Medora de Vallombrosa, Marquise de Morès (née von Hoffmann) (August 21, 1856 – 1921), was an American heiress who married the Marquis de Morès.
Medora was the daughter of Louis A. von Hoffman (Hoffmann, with 2 n in German), a wealthy New York banker who was one of the founders of the Knickerbocker Club,[1] and his wife, Athenais (née Grymes) von Hoffman (1832–1897), whose family had been prominent in Virginia and Louisiana.[2] Her younger sister, Pauline Grymes, was married to the wealthy German industrialist Baron Ferdinand Eduard von Stumm whose family owned the Neunkirchen Iron and Steelworks in 1878.[3] Her nephew was the German diplomat Ferdinand Carl von Stumm,[4][5] who married another American heiress, Constance Hoyt (daughter of Solicitor General Henry Hoyt Jr.).[6]

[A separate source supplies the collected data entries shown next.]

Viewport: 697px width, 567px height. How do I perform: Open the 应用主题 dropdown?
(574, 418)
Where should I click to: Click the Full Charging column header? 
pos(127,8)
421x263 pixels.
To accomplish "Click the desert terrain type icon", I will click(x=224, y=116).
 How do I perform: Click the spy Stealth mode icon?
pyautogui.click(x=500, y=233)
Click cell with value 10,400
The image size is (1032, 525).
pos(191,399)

Her maternal grandfather was John Randolph Grymes, the former U.S. Attorney for Western District of Louisiana under President James Madison.[7] Her aunt, and namesake, Medora,[8] was the second wife of banker and lobbyist Samuel Ward.[9][10] Her uncle, Dr. C. Alfred Grymes,[11] was married to Emma Stebbins (a daughter of U.S. Representative Henry George Stebbins),[12] and, after her death, Mary Helen James (a granddaughter of Federal Vanderburgh[13] and cousin of psychologist William James, author Henry James, and diarist Alice James).[14]
In 1882, Medora was married to Antoine Amédée-Marie-Vincent Amat Manca de Vallombrosa, the Marquis de Morès, a French-born nobleman who was a frontier ranchman in the Badlands of Dakota Territory. Before his assassination in 1896, they were the parents of three children, a daughter and two sons:[15]

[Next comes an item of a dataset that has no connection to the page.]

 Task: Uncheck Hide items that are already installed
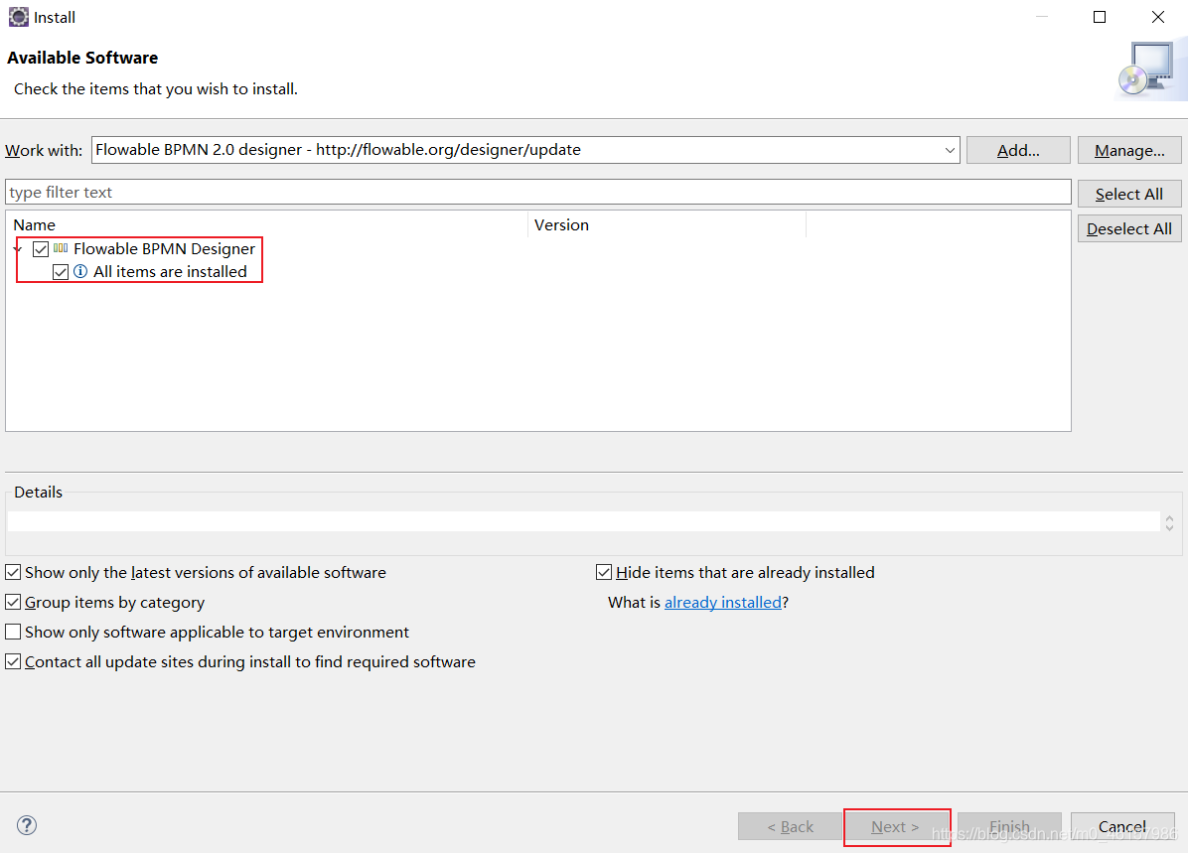[x=604, y=572]

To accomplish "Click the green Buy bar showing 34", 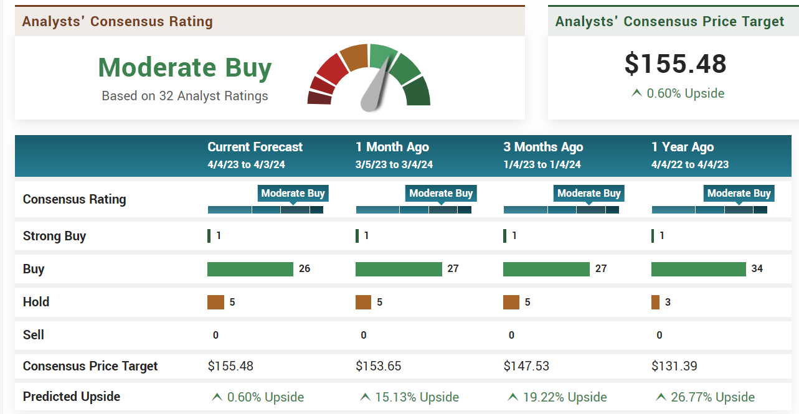I will (x=698, y=269).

After the assassination of the Marquis de Morès in 1896, the Marquise de Morès lived in both Paris and Cannes, France. During World War I, she turned her home into a hospital for wounded soldiers. She died at Cannes in 1921 of a leg injury she received while working as a nurse.[22] The wound never fully healed. Others say she died of an infectious disease she acquired while touring India with her husband. This gave her bouts of illness throughout her life which eventually resulted in her death.[23]

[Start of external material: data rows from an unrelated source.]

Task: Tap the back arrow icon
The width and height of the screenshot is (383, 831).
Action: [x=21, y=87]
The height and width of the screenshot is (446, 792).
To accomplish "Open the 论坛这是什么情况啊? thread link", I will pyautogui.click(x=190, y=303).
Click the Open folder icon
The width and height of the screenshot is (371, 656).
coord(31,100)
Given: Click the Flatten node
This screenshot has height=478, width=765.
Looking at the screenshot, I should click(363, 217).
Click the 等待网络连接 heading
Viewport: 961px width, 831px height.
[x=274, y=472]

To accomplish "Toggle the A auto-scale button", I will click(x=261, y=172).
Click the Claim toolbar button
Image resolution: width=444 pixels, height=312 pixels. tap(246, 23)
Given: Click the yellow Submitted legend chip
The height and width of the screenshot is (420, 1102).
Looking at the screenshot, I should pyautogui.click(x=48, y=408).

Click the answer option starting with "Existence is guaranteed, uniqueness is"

The town of Medora, North Dakota,[24] founded in 1883, was named by the Marquis in her honor. The Marquis's meat packing plant failed and the town fell into a decline after the family left. However, the story of the Marquis de Mores and Medora are now featured in The Medora Musical held every summer in Medora, a major tourist town in the North Dakota Badlands. The 26-room clapboard-sided ranch house the Marquis built for his heiress wife, known as the "Chateau de Mores", has been restored, and tours of it are given.